The Culture of Control

Just returning from my annual conference in managing in complexity at the Roffey Park Institute in England. Wonderful to see my colleagues from the Doctor of Management program and really enjoyed the many insightful conversations about how we can better function in our complex world. The theme of the weekend was culture, or what I refer to
in my book as habitus – or in more colloquial terms “the way we do things around here”. And as usual I came away from the sessions with a new list of books to read.

One of the new books soon to land in my inbox, is Hartmut Roza’s 2020 book, The Uncontrollability of the World. I have yet to read it but apparently his thesis is that the driving cultural force of modern life is our desire to make the world controllable. Very similar to my focus in my book on our relationship with uncertainty, how we fear it and
how it can hurt us.

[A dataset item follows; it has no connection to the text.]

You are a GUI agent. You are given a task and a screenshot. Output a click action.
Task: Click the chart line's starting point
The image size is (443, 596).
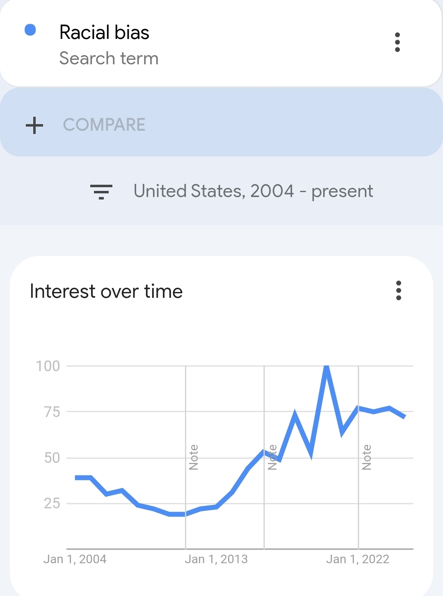(x=76, y=478)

According to Roza, this need for control poses a dilemma in that the more that we try to control the world, the more we lose touch with it.

Roza suggests that our modern world features an active approach to affecting and being affected by the world, often in combination with the insistence that with the right tools, techniques or even consultant, this wicked problem can be tamed, controlled, or fixed. Thus, the usual prescriptions for management excellence are based upon an
ethos of domination and the admonition that leaders must be in control of what is going on. We rely on tools and techniques that will ensure the ‘right result’. We hire consultants – the supposed experts – to solve the problem for us. We lionize a bias for action. We believe that science and technology will fix all our problems. And we obsess
about achieving the optimal result, successfully exploiting new opportunities, and maximizing returns.

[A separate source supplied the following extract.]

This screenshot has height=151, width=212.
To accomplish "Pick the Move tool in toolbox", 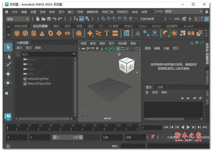I will (x=8, y=74).
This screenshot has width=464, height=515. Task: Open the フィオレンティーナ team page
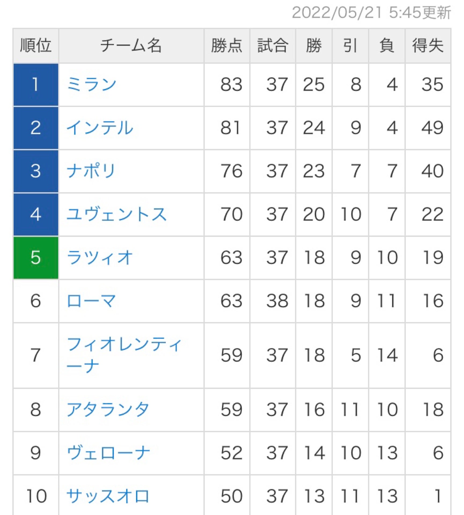click(x=124, y=355)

This perspective directly applies to our discussions of culture. Often, we hear in the traditional management discourse that culture is something to be worked on, changed and/or managed. We believe it is something that can be controlled or determined. The right approach or tool or technique will ‘fix’ the problem. However, culture / habitus is a
phenomenon which has developed over time and represents the ways we work together and interact, or in the language of complexity management, the patterns of how we relate to one another. It includes our habits, beliefs, assumptions, structures, and rituals that have developed over the years in a society / organization. It is ‘the way we do things around here’. It is therefore clear that no one person or authority can mandate a change or even manage its development (yes, they may have significant influence but still it cannot be reliably determined by any one person or group). Rather, we need to
accept the uncontrollability and uncertainty of our world and find ways to explore together what is going on and how we understand and negotiate alternative approaches and perspectives that will give us a better sense of our world and our options.